Situated in the Hotel Louis C. Jacob, a few miles west of town, the Jacobs Restaurant takes advantage of its location overlooking the Elbe River with spectacular panoramic views. (http://www.hotel-jacob.de/en/startseite/)
Hotel Louis C. Jacob
The oldest part of the present-day Hotel Louis C. Jacob, the far eastern corner of the building complex, was laid in 1780, when the confectioner Nikolaus Paridom Burmester, inherited house no. 401 on the Elbchaussee (used to be a inn since 1765, then a Hotel-Restaurant since 1791) and began to produce delicious cakes and pastries for appreciative customers. Nikolaus not only ran a successful business here, he also saluted all the passing ships with cannon shut fired from his river bank. Unfortunately, on June 18, 1790, a shot backfired and poor Nicolaus died of his injuries, leaving behind a beautiful widow.
A French Huguenot by the name of Daniel Louis Jacques, who had fled the French Revolution, arrived in Hamburg to make a new life. Monsieur Jacques, who later called himself Jacob, had worked in the Hamburg area as a landscape gardener. He was not only attracted by the beautiful banks of the Elbe River, but also by the widow Elisabeth Burmester and her successful confectioner’s shop. On March 16, 1791, Daniel Louis Jacob married Elisabeth Burmester. He did not waste time and immediately started to enlarge the building.
p.s. This love story was told by a hotel employee while she escorted me to the dinning room. At Hotel Louis C. Jacob, 143 employees take care of a maximum of 170 guests in 64 deluxe rooms and 21 suites. That’s called Hanseatic excellence!

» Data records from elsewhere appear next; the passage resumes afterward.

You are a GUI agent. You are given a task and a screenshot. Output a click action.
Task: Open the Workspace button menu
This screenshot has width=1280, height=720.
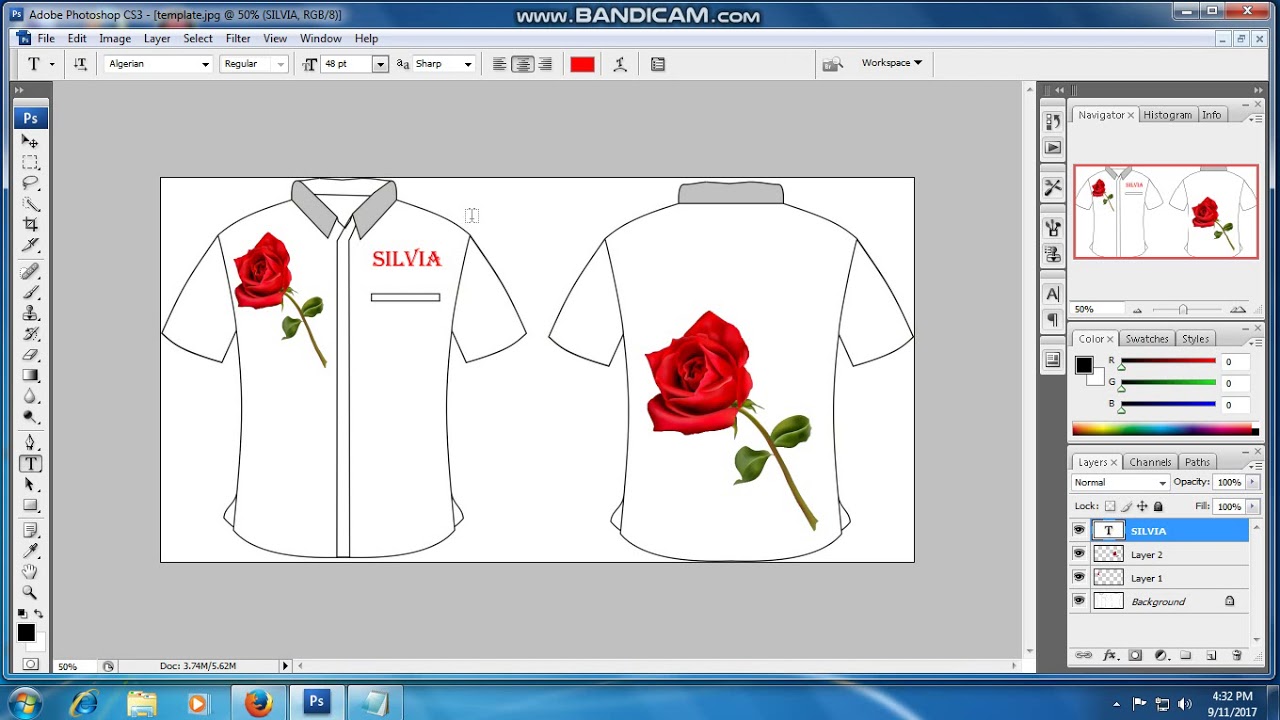click(891, 63)
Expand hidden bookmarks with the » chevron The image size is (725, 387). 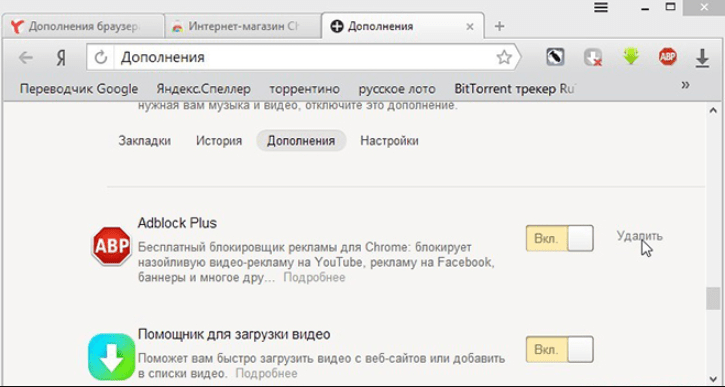(686, 85)
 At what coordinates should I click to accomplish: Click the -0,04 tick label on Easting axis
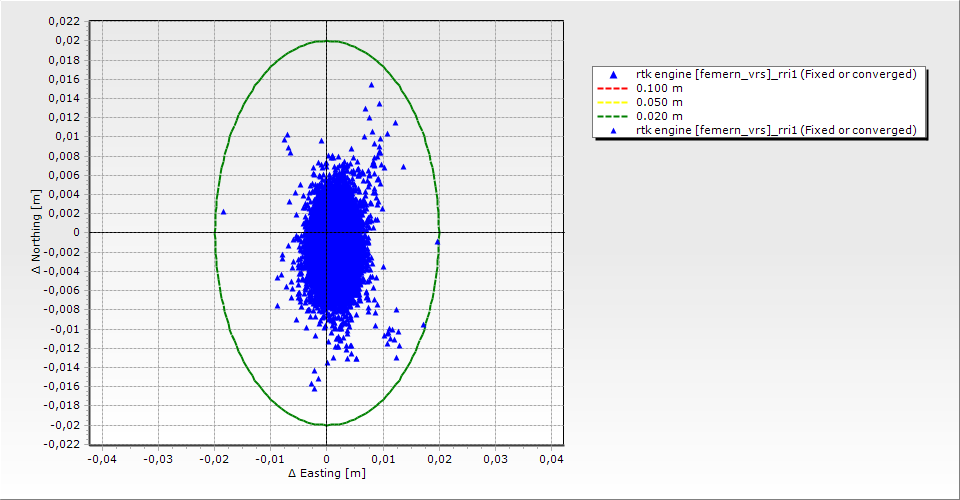pos(102,458)
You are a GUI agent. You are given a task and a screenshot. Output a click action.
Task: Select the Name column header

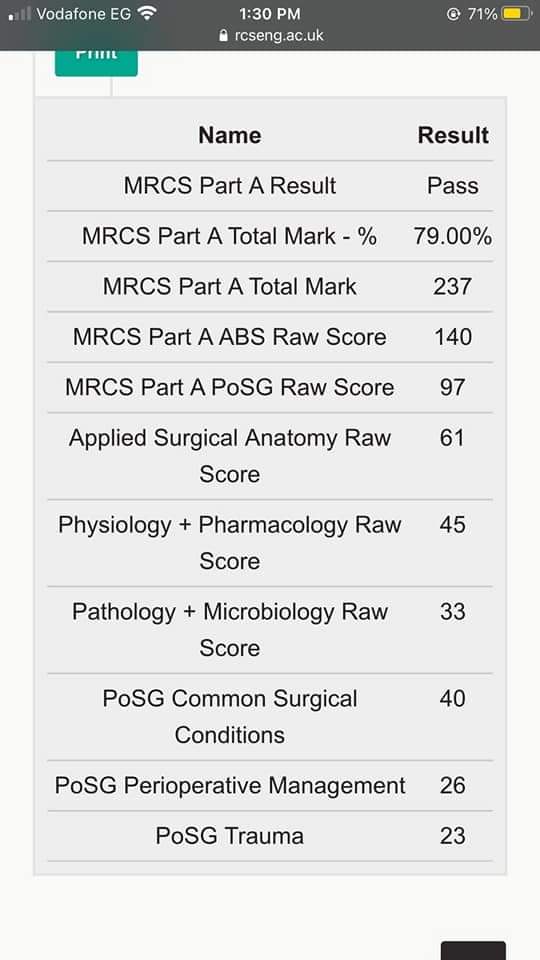point(230,135)
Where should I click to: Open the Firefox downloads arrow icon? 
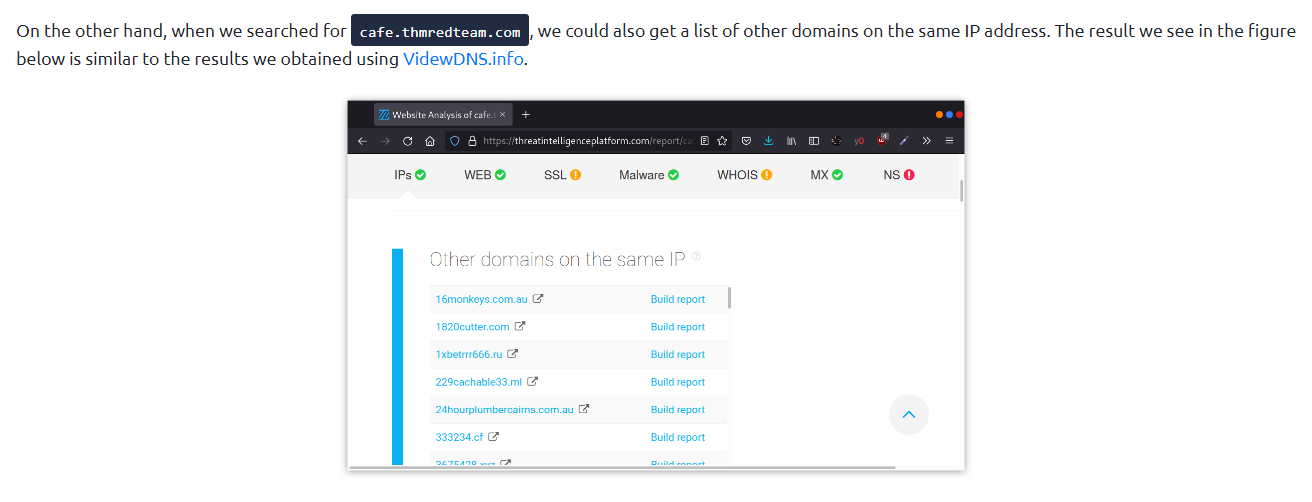coord(768,141)
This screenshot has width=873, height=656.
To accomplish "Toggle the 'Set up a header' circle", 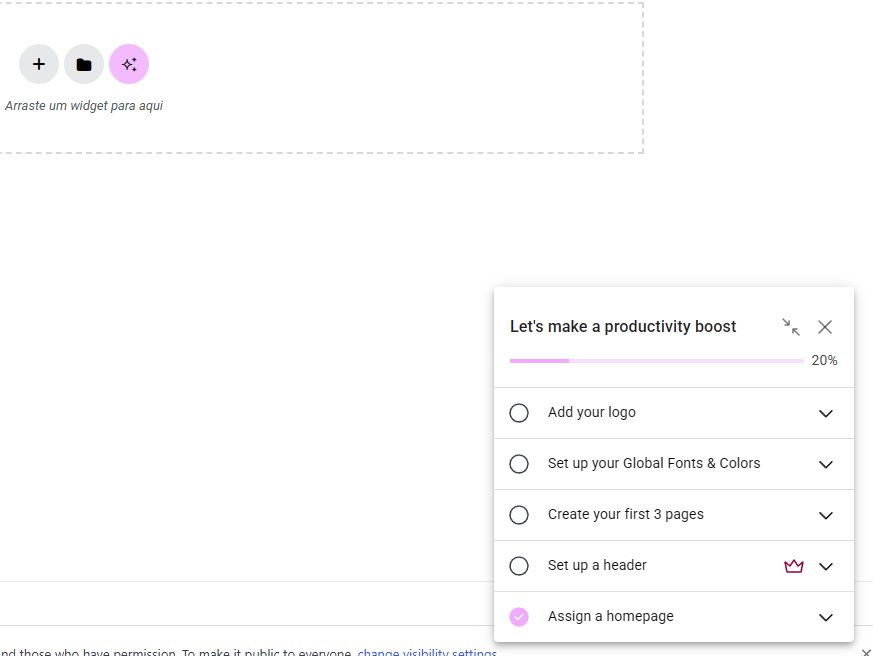I will point(519,566).
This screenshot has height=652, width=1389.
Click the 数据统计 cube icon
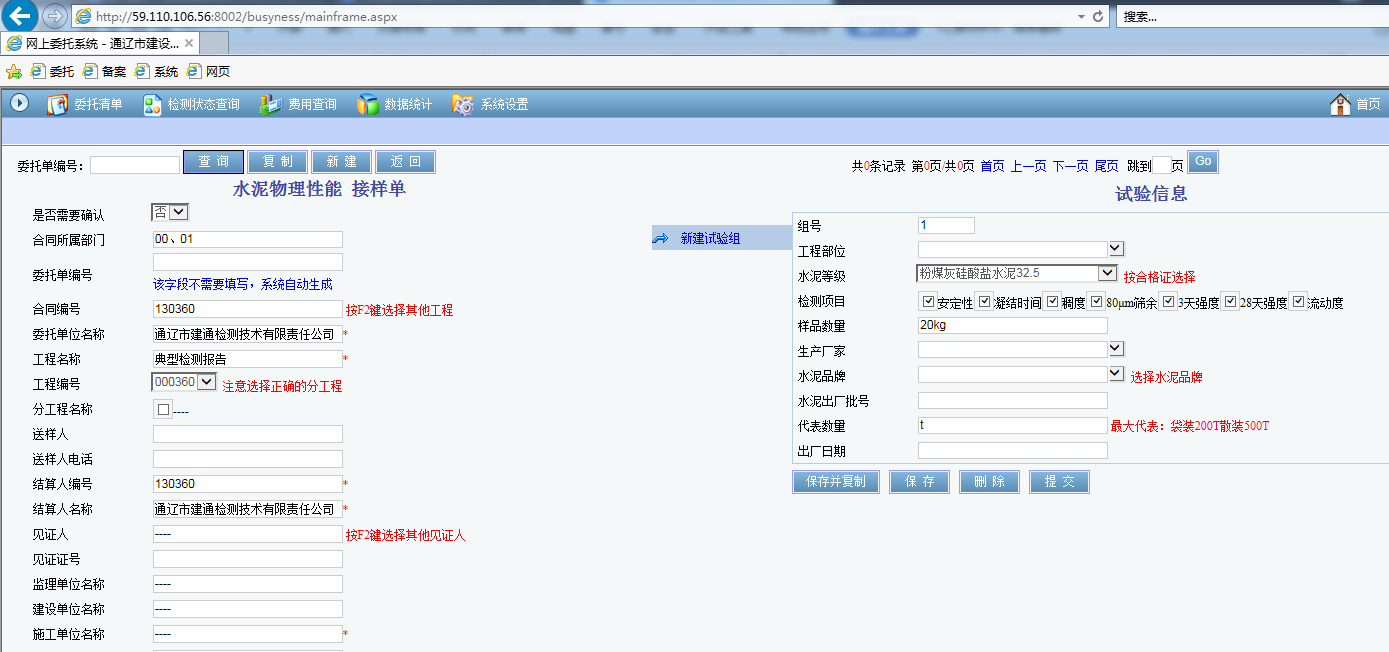[368, 104]
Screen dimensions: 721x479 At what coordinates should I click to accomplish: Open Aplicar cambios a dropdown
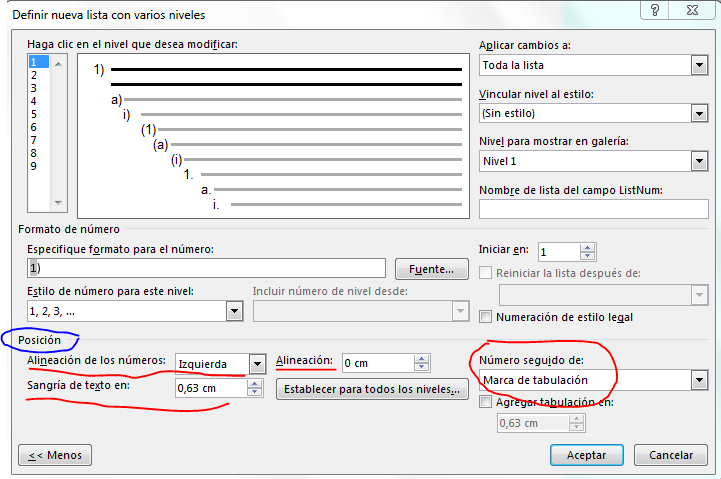coord(699,65)
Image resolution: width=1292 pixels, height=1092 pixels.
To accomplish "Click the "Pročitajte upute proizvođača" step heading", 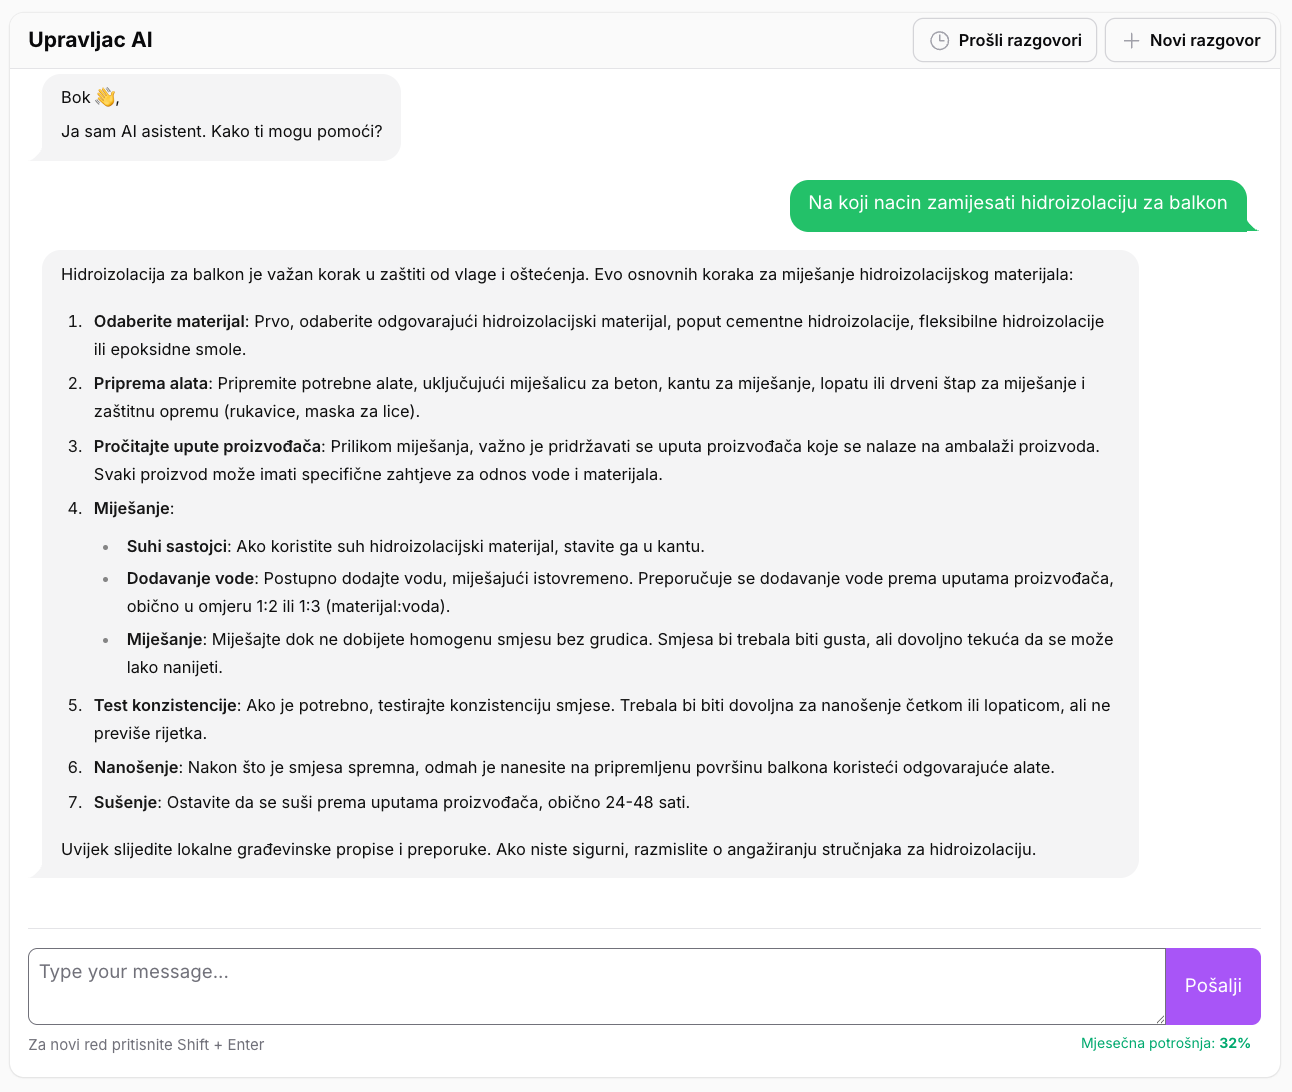I will click(207, 446).
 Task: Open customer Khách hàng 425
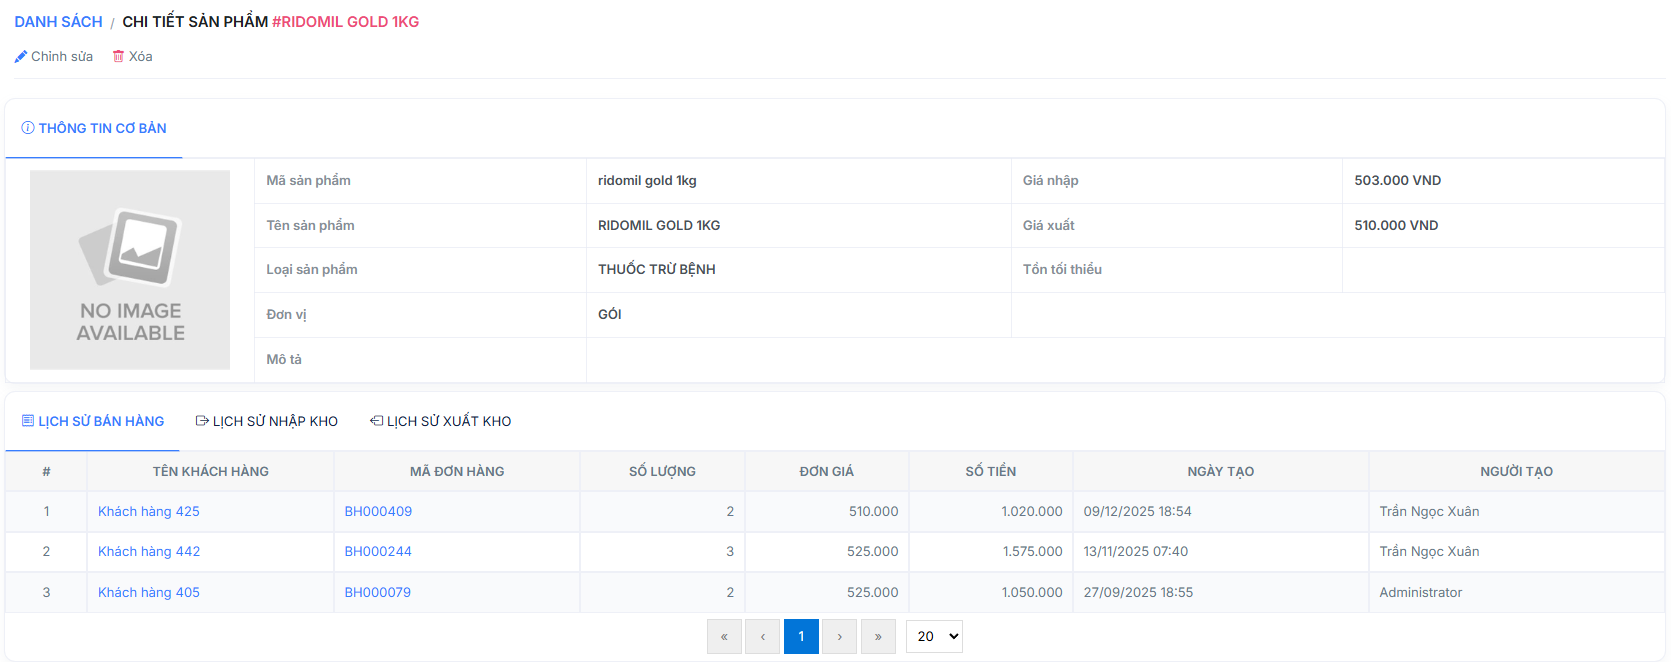(149, 512)
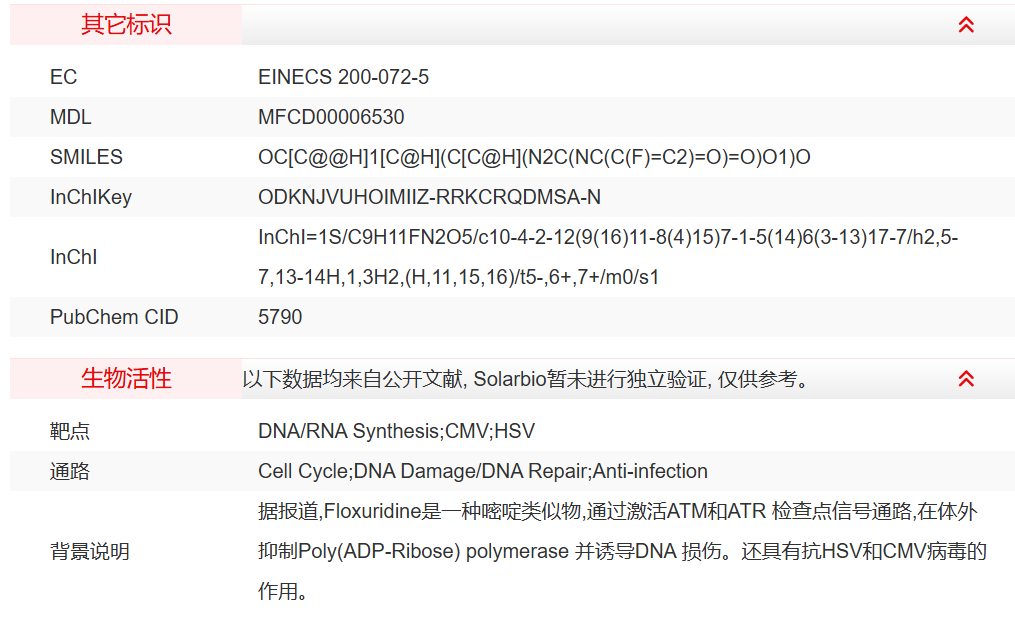Click the PubChem CID row label

114,317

The More Recent Hotel History
The First World War brought about major social changes. The fourth generation of hotel owners, Louis Heinrich Jacob, died in 1922. He was considered the strongest personality of the founding family. His son Louis Carl Matthias Jacob was different and dedicated himself mainly to the import of spirituous beverages. In 1925 a tenant took it over and changeful times began. After the Second World War, it became a transit hotel for British occupying officers, later provided quarters for the Royal Air Force and finally even served as a children’s home. Difficult times with different tenants and owners followed. Only when the family of the merchant Host Rahe took over the Louis C. Jacob (1991) exactly 200 years after the Frenchman Daniel Louis Jacques, the renaissance of the place was insured. From 1993 to 1996, the hotel was fully restored by the Lübeck architectural office of Helmut Riemann and its reopening as a hotel in 1996. When the Rahe/Schmittner family hired Jost Deitmar as hotel director in 1997, things improved dramatically. The hotel was enlarged and with Thomas Martin a great chef hired. On July 1, 2002 Hotel Louis C. Jacob joined the prestigious association of The Leading Hotels of the World.
p.s. Robert Redford (my first idol) and Sybille Szaggars married in July 2009 in the Hotel Louis C. Jacob.
A Hotel with an Art Collection—It all began from the Lindenterrasse! The terrace of the Hotel Louis C. Jacob has attracted many artists, even more so after the establishment of the Hamburg Artists Club (Hamburger Künstlerclub) in 1897. In 1902 they came to the Gasthaus Louis C. Jacob for a conversation with the celebrated painter Max Liebermann. After five generations’ collecting, the Hotel Louis C. Jacob features one of the largest private art collections in the north of Germany. Each hotel room displays two, three or even more pieces of graphic art. At least one of them is from an artist from Hamburg. They are grouped according to subjects, moods and colors.
Lindenterrasse /Restaurant Terrace On the hotel’s terrace, guests can dine and drink while watching ships sail down the mighty Elbe River. What a great way to start the dinner— under a canopy of linden leaves with a glass champagne and tapas.
Jacobs Restaurant provides Michelin-starred chef Thomas Martin’s contemporary cuisine, light and fresh with lots of locally produced legumes, sea food and meats, supplemented by the restaurant’s excellent wine cellar.